Actually, you may want a dynamic page. Pages may sometimes be delivered from 
some cache along the way perhaps within your own company firewall if someone 
else recently accessed them.
Consider a page that returns the current time or like the following asks for an 
arithmetical calculation to add 5 and 6
https://search.yahoo.com/search?fr=mcafee&type=E211US1249G0&p=%3D5%2B6
Not a great example, and it may not work for you, but there likely is a site 
that can exist that accepts a request for some formatted calculation that you 
can specify dynamically. You can compare a date/time returned to being accurate 
within some seconds and asking for n*m can obviously be validated.
Of course, once such a ploy is well known, it can be intercepted and sent 
proper results and still fool you into assuming you had full internet access. 
So a site that you can send to and receive back using a cryptographic method 
might be better.

Written exercise A -> In the passage on checking internet access, what arithmetic calculation does the example page request?

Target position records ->
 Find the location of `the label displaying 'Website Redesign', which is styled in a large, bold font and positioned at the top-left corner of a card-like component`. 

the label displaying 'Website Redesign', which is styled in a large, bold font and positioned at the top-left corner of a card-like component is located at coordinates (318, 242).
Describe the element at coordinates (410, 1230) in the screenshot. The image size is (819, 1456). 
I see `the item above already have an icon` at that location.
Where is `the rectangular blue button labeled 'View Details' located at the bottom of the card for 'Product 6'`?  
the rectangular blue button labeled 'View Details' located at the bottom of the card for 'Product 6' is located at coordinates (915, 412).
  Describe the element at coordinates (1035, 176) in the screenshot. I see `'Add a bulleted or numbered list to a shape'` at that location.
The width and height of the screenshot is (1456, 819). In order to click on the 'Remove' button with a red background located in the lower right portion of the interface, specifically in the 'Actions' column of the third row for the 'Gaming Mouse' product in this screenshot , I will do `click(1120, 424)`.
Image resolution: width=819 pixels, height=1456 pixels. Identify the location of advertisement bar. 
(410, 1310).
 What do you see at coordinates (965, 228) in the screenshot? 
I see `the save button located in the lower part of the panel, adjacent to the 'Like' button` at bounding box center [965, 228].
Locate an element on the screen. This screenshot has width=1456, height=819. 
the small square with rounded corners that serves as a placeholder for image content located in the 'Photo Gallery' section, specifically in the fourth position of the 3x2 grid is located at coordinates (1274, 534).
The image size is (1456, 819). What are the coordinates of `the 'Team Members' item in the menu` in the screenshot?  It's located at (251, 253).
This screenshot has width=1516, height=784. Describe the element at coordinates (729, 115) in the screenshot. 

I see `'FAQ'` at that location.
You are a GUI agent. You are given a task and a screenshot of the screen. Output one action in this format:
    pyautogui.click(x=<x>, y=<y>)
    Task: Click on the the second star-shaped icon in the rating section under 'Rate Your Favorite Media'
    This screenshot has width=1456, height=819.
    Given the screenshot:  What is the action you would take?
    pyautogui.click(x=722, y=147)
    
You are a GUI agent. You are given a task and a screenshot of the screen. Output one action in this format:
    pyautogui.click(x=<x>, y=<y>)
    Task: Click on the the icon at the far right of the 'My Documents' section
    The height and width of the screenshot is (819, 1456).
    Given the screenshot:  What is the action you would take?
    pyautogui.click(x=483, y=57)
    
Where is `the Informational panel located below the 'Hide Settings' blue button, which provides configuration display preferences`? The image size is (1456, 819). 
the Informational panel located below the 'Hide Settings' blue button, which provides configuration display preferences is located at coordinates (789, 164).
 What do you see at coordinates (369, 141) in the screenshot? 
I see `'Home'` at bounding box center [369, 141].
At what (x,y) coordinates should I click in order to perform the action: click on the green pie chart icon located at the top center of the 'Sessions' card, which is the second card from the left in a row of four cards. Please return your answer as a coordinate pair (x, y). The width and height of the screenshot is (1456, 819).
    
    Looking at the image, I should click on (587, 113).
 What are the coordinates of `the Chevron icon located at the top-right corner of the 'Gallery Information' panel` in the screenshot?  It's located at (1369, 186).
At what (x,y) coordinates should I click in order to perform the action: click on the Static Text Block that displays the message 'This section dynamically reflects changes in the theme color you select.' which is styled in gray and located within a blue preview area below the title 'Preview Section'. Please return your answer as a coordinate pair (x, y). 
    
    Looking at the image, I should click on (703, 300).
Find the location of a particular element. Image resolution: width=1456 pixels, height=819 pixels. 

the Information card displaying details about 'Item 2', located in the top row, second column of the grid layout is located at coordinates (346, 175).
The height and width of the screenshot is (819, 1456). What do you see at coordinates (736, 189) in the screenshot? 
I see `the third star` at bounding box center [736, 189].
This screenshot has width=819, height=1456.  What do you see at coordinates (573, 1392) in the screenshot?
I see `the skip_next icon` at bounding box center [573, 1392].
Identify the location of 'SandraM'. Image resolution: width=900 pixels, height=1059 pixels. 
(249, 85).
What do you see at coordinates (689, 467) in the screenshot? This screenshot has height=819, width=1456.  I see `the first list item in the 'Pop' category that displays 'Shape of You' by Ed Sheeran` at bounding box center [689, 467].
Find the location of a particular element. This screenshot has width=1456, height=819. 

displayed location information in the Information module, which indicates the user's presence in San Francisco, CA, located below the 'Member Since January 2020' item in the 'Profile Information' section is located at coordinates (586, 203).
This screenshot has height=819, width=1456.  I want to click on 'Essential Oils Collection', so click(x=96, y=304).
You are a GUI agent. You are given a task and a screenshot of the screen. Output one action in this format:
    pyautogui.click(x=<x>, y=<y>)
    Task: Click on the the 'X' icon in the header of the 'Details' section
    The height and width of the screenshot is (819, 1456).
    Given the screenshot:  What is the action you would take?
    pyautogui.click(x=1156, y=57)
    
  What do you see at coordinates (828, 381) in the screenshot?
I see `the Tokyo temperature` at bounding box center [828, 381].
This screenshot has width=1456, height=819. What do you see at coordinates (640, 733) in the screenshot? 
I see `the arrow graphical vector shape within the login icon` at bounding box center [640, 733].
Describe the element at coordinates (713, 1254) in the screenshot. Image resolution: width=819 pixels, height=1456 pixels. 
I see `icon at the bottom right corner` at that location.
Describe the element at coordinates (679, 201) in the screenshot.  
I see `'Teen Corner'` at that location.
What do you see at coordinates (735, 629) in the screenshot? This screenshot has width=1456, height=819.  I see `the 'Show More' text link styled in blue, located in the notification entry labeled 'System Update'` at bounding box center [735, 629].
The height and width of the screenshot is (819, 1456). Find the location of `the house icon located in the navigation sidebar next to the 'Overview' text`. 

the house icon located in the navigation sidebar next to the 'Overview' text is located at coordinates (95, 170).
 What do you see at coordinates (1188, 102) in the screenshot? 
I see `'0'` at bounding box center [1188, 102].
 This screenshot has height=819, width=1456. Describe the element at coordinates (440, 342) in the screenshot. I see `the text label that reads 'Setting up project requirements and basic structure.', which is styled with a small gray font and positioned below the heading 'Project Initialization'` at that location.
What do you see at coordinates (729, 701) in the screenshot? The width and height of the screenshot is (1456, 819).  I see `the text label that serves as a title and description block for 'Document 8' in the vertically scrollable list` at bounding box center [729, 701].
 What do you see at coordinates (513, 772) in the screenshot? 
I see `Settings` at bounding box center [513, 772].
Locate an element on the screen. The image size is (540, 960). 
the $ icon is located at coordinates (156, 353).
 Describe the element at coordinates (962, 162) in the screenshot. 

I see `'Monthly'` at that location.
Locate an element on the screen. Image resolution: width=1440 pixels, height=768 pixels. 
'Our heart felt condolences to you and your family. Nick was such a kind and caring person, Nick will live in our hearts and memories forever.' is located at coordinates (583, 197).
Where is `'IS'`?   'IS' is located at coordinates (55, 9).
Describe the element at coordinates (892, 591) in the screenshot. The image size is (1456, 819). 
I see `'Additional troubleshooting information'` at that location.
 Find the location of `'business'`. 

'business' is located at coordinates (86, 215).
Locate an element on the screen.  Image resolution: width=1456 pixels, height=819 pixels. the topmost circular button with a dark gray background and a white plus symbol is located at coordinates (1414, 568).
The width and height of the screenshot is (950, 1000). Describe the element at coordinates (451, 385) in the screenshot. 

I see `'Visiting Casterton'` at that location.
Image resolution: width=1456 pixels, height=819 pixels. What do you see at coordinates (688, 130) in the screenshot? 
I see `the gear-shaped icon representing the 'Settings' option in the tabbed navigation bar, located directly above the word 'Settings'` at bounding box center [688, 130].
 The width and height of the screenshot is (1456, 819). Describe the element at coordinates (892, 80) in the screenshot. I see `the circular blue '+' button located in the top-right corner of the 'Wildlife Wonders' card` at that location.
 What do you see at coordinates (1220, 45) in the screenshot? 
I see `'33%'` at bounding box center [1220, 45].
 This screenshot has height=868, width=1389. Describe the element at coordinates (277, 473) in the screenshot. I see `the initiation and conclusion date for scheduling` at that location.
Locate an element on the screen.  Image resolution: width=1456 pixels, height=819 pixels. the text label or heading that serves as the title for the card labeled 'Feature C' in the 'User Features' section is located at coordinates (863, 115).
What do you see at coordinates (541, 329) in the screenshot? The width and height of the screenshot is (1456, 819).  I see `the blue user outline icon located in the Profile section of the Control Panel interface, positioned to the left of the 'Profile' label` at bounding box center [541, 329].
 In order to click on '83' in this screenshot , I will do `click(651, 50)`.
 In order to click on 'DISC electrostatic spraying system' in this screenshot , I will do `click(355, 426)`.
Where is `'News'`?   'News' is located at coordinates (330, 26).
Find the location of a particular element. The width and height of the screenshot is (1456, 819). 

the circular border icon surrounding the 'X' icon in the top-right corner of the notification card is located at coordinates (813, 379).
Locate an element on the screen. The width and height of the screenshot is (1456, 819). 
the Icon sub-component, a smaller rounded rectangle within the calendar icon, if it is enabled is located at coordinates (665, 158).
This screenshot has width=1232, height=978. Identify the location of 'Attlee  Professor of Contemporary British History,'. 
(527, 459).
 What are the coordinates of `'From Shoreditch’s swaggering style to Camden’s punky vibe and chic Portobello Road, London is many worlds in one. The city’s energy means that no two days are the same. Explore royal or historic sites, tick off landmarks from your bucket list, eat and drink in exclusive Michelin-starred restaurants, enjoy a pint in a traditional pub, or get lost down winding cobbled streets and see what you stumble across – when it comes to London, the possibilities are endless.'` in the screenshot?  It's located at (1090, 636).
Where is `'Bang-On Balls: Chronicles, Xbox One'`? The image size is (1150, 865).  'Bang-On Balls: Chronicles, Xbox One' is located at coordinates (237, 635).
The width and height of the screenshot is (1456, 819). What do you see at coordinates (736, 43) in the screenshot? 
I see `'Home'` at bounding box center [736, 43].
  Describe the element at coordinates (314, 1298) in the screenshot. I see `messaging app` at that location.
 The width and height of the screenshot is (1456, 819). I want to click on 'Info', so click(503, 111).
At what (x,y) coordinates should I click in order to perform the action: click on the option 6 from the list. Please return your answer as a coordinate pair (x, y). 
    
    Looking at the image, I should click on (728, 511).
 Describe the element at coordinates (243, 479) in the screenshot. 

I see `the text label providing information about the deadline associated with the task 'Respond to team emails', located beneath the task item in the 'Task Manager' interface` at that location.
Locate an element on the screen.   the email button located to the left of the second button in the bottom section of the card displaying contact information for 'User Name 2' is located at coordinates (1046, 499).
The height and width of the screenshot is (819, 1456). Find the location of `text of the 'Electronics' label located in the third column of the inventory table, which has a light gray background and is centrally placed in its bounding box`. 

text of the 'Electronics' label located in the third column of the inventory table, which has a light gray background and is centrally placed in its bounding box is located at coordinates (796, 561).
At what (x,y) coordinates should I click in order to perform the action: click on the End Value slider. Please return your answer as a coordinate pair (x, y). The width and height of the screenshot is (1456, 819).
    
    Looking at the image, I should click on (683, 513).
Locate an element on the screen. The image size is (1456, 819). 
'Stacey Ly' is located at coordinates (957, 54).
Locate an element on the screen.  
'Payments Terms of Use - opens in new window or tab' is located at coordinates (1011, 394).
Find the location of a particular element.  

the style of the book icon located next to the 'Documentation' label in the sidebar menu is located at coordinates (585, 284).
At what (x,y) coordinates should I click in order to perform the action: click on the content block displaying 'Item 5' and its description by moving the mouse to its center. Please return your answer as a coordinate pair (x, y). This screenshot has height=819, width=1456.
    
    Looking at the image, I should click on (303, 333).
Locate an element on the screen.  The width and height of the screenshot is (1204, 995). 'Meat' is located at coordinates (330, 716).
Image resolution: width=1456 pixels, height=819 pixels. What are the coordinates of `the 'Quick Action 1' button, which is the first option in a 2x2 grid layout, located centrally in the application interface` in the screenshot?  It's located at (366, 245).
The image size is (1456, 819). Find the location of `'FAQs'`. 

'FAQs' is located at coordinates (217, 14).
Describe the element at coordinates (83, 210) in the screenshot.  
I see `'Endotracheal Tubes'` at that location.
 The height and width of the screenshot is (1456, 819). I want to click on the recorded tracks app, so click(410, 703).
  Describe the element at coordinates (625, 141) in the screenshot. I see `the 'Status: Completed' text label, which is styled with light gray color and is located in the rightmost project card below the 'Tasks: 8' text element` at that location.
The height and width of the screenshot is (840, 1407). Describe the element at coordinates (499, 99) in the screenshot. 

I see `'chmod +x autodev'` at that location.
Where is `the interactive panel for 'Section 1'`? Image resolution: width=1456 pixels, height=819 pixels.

Written exercise B -> In the records, rewrite the lines starting with the line with "so click(x=96, y=304)." and going on through the line with "center [828, 381].", swapping "header" for "title bar" and keeping everything else the same.

Solution A -> Adding 5 and 6.

Solution B ->
This screenshot has height=819, width=1456.  I want to click on 'Essential Oils Collection', so click(x=96, y=304).
You are a GUI agent. You are given a task and a screenshot of the screen. Output one action in this format:
    pyautogui.click(x=<x>, y=<y>)
    Task: Click on the the 'X' icon in the title bar of the 'Details' section
    The height and width of the screenshot is (819, 1456).
    Given the screenshot:  What is the action you would take?
    pyautogui.click(x=1156, y=57)
    
  What do you see at coordinates (828, 381) in the screenshot?
I see `the Tokyo temperature` at bounding box center [828, 381].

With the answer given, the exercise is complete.